During this period new EU migrants will be granted the same rights and guarantees as those that arrived before Brexit.
The trade body says the agreement will provide “peace of mind” to employers and allow them to begin drawing up plans for their businesses post-Brexit.
Research by the British Hospitality Association (now part of UKHospitality) estimates that 700,000 EU migrants work in the UK hospitality and tourism sector.
“A full right to remain during the transition period with a chance to work towards full status, will provide non-UK EU workers with an opportunity to come to the UK with a sense of security and stability,” says UKHospitality chief executive Kate Nicholls.
“With a significant portion of the UK’s hospitality workforce coming from outside the UK, this is the clarity and assurance that we have been calling on the Government to deliver.
“The Government needs to now communicate this message as widely as possible to reassure businesses and their employees and to make sure that EU citizens are aware of the opportunities that still exist to them.

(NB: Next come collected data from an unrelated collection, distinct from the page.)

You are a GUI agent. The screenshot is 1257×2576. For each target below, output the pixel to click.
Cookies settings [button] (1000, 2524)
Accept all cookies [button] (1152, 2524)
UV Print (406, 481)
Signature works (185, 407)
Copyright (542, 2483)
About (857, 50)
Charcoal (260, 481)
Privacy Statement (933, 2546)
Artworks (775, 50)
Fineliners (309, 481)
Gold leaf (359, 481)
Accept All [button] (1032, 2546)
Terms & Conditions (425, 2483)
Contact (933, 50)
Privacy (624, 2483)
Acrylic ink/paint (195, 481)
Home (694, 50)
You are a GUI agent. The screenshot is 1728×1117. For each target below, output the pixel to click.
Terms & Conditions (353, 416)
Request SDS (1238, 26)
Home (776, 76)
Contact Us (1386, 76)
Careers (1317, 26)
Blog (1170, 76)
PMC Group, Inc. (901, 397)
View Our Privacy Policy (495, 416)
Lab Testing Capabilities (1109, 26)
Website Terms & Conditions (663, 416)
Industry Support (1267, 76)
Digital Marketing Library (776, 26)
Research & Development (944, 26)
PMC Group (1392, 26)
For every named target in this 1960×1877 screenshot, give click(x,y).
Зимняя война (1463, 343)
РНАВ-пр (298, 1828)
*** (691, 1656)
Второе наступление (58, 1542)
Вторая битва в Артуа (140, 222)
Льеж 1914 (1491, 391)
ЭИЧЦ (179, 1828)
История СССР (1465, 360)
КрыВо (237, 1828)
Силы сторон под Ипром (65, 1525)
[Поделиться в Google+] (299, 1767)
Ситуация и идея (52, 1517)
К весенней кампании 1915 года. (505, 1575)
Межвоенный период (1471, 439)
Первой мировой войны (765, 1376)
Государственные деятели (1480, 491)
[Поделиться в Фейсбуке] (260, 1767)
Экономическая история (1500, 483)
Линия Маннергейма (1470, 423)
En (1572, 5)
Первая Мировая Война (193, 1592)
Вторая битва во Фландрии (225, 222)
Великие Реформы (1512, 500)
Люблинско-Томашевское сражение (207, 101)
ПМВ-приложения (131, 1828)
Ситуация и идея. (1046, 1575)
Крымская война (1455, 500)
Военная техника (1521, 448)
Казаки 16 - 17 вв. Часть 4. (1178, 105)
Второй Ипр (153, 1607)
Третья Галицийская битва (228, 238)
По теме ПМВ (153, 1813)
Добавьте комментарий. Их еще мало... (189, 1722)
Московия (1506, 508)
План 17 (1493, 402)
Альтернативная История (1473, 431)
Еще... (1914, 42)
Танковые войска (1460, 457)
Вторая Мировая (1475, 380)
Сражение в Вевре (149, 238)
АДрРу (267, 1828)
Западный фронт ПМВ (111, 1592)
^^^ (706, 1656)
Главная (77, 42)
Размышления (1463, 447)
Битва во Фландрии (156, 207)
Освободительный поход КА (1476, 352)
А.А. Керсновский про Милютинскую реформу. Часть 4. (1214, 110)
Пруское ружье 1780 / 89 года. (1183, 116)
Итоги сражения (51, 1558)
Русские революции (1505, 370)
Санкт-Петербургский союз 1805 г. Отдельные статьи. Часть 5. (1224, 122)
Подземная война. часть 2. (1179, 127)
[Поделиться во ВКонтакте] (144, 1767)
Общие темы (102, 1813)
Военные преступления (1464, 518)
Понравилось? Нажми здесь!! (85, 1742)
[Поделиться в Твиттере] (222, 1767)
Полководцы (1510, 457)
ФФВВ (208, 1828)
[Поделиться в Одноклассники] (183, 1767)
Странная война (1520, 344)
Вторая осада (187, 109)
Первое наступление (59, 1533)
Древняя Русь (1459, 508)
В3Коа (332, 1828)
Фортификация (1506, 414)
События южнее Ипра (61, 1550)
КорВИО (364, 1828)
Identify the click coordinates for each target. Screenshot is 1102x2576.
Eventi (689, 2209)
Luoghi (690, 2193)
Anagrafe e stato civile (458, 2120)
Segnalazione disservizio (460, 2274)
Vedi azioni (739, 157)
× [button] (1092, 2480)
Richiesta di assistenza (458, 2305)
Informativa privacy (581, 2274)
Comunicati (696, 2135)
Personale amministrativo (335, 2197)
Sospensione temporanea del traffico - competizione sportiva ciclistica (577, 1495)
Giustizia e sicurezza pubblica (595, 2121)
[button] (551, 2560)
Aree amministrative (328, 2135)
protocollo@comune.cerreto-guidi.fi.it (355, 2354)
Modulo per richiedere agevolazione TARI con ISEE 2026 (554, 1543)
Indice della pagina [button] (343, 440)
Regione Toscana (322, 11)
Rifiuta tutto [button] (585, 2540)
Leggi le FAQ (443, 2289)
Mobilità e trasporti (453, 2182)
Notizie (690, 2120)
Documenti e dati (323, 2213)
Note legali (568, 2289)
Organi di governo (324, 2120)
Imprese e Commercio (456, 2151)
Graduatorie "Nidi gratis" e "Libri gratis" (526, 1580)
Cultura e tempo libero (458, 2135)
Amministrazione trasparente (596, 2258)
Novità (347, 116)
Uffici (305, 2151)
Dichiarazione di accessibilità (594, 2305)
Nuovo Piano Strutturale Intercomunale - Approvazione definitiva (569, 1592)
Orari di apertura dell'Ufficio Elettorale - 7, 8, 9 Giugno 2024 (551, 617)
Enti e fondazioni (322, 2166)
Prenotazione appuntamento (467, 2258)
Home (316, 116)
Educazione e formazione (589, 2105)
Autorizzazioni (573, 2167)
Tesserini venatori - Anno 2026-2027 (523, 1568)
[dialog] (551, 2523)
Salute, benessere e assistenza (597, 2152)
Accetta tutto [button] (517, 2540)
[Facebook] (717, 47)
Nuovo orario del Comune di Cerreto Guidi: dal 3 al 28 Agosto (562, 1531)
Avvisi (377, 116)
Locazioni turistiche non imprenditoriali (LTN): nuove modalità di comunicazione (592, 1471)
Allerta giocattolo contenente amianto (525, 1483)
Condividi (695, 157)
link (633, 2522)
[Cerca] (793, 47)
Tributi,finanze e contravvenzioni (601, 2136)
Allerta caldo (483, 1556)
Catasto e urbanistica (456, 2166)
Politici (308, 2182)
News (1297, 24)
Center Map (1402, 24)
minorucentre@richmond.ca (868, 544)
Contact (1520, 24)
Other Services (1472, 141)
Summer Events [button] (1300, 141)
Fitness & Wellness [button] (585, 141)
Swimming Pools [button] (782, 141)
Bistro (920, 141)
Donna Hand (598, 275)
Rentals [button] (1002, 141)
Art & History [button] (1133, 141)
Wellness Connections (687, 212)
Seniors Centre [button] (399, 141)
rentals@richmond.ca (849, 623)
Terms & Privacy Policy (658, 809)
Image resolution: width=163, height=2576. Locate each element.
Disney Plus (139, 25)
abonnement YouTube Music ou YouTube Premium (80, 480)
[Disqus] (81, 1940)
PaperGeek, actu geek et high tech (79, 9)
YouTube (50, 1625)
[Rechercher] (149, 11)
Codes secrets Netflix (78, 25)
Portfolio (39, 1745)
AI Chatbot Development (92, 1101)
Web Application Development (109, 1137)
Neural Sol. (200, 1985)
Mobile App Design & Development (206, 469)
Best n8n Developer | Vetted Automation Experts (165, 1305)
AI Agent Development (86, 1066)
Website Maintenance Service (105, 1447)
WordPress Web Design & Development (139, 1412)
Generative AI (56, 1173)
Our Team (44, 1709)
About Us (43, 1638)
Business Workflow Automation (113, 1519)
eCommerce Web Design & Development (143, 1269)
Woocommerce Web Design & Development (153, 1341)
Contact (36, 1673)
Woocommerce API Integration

“The next step is for the Government to begin, in earnest, putting in place the framework for the future immigration policy at the soonest opportunity.”
The agreement still needs to be signed off at the European Council summit later this week.
UKHospitality is a new trade body created as a merger between the British Hospitality Association and Association of Licensed Multiple Retailers last month. It represents over 700 member companies operating 65,000 sites.